1. Field of Invention
The present invention related to a method of fabricating capacitors which fabricates a plurality of capacitors of which capacitances are different one another on a semiconductor substrate.
2. Discussion of Related Art
In semiconductor devices, a memory device requires capacitors of which sizes are large for storing a lot of data. Thus, effective area for capacitance is increased by forming a three-dimensional structure such as the stacked, the trench-typed structure and the like to store large amount of data as well as the area occupied by an unit cell is reduced.
However, logic devices change impedance constantly according to frequencies of inputted signals which are operated by the signals which are constituted by digital and analog signals, thereby requiring no such capacitors as have large capacitance. Therefore, capacitors in logic devices are formed two-dimensionally on field oxide layers defining active areas of the devices. FIG. 1A to FIG. 1C show cross-sectional views of fabricating a capacitor according to a related art.
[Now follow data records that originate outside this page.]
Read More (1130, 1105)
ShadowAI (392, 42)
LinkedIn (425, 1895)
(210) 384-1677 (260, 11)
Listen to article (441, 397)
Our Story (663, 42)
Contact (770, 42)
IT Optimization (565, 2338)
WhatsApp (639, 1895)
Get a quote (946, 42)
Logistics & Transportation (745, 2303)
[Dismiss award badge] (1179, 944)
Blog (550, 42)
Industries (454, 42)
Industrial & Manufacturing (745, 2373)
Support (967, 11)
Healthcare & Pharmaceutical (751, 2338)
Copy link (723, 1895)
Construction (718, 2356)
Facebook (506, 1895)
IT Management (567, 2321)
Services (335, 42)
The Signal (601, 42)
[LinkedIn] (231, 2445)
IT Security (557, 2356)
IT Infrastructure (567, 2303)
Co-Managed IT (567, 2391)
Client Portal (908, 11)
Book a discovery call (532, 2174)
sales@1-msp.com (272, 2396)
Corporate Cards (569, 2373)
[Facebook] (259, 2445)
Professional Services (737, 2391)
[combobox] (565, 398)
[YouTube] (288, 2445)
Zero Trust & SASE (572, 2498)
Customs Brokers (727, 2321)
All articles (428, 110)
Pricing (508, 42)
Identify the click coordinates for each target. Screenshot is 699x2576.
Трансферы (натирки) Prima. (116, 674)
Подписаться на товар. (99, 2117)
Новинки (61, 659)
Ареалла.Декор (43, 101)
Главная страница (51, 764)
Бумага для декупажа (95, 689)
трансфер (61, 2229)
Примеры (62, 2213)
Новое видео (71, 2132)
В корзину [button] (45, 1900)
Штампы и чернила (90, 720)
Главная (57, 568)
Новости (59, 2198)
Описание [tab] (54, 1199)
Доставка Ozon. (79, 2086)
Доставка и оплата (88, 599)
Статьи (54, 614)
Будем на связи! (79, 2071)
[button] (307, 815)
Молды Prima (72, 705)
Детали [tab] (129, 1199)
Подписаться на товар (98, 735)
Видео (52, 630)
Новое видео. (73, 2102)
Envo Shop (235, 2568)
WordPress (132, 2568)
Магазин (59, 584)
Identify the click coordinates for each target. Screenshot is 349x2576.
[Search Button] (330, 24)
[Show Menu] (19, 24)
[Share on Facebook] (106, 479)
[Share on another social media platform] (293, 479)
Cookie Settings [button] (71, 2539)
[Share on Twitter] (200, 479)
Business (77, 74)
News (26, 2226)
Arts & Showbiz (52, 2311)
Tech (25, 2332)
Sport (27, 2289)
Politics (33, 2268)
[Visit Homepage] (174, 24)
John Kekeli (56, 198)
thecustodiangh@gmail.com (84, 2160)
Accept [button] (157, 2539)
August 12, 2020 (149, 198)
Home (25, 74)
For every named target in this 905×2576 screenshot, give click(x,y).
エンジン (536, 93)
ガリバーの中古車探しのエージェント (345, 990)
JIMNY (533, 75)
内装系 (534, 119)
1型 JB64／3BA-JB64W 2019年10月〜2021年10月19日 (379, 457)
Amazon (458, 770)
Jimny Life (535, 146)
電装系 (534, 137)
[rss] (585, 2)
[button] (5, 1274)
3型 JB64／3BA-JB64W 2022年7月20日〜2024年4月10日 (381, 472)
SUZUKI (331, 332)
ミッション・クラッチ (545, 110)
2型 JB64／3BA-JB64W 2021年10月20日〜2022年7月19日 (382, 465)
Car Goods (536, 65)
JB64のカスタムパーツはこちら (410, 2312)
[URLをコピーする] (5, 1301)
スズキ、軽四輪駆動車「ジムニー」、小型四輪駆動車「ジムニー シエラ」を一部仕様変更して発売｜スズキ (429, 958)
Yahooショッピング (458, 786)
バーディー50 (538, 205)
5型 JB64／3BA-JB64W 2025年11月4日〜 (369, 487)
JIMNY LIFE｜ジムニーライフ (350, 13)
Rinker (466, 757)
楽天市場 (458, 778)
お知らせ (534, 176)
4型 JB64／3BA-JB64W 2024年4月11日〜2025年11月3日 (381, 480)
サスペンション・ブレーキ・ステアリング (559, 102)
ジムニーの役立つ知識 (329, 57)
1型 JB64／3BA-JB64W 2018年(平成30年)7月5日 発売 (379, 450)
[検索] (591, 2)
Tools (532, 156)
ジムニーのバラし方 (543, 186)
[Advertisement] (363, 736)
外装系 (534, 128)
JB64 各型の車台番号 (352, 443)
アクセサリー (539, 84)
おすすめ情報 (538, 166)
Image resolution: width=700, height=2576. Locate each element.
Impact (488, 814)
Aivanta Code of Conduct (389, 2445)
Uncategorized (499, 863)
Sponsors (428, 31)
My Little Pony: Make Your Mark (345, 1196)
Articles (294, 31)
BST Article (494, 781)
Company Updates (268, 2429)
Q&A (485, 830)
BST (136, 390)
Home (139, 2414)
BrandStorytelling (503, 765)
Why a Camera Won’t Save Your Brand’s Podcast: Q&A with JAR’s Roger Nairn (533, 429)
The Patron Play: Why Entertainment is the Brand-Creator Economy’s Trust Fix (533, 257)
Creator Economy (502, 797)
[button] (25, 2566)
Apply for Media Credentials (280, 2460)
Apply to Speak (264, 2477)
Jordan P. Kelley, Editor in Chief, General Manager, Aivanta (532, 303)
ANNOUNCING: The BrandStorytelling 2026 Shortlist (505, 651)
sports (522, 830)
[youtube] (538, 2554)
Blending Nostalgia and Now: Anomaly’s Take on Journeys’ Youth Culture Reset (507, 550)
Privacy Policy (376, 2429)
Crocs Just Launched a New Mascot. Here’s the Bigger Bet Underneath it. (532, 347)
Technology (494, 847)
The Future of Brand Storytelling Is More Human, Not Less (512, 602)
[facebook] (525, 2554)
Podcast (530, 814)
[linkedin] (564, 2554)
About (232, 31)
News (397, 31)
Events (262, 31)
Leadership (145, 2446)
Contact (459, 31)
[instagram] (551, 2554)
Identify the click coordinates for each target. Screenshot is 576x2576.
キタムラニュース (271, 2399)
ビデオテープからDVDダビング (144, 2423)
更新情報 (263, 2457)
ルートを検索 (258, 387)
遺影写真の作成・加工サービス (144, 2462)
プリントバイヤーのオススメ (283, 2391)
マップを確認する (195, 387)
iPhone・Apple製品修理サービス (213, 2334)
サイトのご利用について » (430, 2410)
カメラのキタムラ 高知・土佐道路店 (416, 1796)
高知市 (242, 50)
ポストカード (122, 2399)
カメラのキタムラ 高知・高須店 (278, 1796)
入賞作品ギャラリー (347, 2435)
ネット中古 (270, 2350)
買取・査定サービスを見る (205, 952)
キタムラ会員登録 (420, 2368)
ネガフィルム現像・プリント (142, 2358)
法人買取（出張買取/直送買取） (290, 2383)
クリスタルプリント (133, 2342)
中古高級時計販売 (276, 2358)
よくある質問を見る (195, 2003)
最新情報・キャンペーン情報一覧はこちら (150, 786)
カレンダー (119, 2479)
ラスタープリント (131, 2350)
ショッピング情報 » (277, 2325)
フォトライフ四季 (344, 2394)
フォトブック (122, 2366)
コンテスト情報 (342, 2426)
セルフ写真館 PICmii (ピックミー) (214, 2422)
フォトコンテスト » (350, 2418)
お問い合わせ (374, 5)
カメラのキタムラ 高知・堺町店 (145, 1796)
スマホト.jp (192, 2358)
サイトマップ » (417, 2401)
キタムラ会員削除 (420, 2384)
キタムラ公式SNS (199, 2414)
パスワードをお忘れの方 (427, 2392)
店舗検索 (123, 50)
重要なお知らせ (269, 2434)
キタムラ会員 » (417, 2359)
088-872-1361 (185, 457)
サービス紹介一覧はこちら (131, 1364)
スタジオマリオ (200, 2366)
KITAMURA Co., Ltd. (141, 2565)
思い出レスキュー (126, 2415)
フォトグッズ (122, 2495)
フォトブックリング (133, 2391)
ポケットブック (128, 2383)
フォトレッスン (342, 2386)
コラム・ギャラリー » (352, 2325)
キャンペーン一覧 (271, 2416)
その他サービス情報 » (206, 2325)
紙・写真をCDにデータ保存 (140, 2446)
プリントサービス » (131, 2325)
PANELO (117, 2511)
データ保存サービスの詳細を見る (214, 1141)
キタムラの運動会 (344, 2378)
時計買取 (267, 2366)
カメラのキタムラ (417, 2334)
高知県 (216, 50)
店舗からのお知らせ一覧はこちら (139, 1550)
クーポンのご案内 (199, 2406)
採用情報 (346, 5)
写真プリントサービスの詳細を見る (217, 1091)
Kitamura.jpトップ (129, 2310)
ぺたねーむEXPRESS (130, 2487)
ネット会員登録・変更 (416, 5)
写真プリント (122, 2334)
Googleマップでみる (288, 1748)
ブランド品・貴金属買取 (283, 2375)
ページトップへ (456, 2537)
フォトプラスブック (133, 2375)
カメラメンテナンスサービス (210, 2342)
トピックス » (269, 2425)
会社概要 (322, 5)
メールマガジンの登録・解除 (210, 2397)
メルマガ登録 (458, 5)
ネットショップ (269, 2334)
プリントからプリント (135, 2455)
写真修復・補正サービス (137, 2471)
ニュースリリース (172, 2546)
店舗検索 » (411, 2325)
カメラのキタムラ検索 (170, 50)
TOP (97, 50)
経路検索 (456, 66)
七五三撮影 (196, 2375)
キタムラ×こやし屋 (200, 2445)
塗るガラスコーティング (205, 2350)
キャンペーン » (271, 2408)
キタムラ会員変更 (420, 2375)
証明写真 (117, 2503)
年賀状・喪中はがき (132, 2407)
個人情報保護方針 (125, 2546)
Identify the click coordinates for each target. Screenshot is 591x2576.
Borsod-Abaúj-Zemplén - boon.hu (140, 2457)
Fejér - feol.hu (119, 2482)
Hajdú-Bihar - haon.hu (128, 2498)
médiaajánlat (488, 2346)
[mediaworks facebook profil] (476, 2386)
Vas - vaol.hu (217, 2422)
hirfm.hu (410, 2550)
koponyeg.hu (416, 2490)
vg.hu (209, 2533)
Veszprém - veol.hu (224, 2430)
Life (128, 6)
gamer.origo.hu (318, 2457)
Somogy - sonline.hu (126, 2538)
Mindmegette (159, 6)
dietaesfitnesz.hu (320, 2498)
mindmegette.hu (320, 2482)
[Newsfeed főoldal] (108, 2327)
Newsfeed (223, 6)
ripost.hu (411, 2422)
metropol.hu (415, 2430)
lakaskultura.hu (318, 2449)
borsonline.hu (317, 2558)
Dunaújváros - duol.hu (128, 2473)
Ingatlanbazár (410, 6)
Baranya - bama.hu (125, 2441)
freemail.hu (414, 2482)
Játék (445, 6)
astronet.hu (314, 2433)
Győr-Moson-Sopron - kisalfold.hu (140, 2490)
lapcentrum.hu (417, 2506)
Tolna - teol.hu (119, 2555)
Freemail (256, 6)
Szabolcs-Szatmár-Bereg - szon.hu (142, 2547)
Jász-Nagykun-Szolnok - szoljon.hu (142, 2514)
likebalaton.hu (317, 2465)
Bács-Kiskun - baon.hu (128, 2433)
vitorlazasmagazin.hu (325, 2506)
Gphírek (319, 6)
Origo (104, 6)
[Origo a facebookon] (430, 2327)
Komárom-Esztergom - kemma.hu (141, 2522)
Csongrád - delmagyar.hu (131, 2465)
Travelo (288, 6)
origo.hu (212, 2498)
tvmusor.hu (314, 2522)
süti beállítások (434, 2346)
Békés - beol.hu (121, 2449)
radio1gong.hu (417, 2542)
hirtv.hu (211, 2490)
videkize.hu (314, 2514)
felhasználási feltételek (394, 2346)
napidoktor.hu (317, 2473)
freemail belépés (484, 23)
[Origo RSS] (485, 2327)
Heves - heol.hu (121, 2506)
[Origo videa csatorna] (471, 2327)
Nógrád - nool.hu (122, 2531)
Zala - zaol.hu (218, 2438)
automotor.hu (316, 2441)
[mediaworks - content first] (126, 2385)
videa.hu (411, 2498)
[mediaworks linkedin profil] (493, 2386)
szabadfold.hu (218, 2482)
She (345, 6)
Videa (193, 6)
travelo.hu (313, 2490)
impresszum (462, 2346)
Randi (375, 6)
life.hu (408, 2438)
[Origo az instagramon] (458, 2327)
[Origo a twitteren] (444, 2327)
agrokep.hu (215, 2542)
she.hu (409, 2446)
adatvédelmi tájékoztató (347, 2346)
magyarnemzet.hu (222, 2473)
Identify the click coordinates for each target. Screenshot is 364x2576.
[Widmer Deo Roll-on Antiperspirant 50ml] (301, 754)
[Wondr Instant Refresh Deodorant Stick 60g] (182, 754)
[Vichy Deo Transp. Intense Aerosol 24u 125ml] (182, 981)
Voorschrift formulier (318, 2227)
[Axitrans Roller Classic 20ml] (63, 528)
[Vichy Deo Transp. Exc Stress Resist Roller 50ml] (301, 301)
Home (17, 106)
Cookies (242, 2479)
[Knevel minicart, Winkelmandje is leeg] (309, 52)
Referring to FIG. 1A, a field insulating layer 13 forming an active area of a device is formed in a field area on a semiconductor substrate 11. In this case, the field insulating layer 13 is formed by LOCOS(local oxidation of silicon) or STI(shallow trench isolation).
A first polysilicon layer 15 is formed on the semiconductor substrate 11 to cover the field insulating layer 13 by depositing polysilicon doped with impurities by CVD(hereinafter abbreviated CVD). And, a dielectric layer 17 having an ONO structure is formed by depositing silicon oxide, silicon nitride, and silicon oxide on the first polysilicon layer 15 successively by CVD. Referring to FIG. 1B, the dielectric layer 17 and first polysilicon layer 15 are patterned to expose the semiconductor substrate 11 and field insulating layer 13 by photolithography. In this case, the polysilicon layer 15 and the dielectric layer 17 which are not etched but remain become a lower electrode 16 of a capacitor and a dielectric, respectively.
A second polysilicon layer 18 is formed on the semiconductor substrate 11 by depositing polysilicon doped with impurities to cover the field insulating layer 13, lower electrode 16, and dielectric layer 17 by CVD.
Referring to FIG. 1C, an upper electrode 19 is formed by patterning the second polysilicon layer 18 only to remain on the dielectric layer 17 to expose the semiconductor substrate 11 and field insulating layer 13 by photolithography. Thus, the upper electrode 19 constitutes a capacitor with the lower electrode 16 and dielectric layer 17.
As mentioned in the above description, the related art fabricates a capacitor by forming a first polysilicon layer and a dielectric layer on a semiconductor substrate to cover a field insulating layer in order, by forming a lower electrode by means of patterning the layers by photolithography, by forming a second polysilicon layer on the semiconductor substrate to cover the lower electrode and dielectric layer, then by forming an upper electrode by means of patterning the second polysilicon layer to remain on the dielectric layer by photolithography.
Unfortunately, it is difficult to fabricate a plurality of capacitors of various capacitances on the same substrate in the related art because thickness of the dielectric layer is uniform.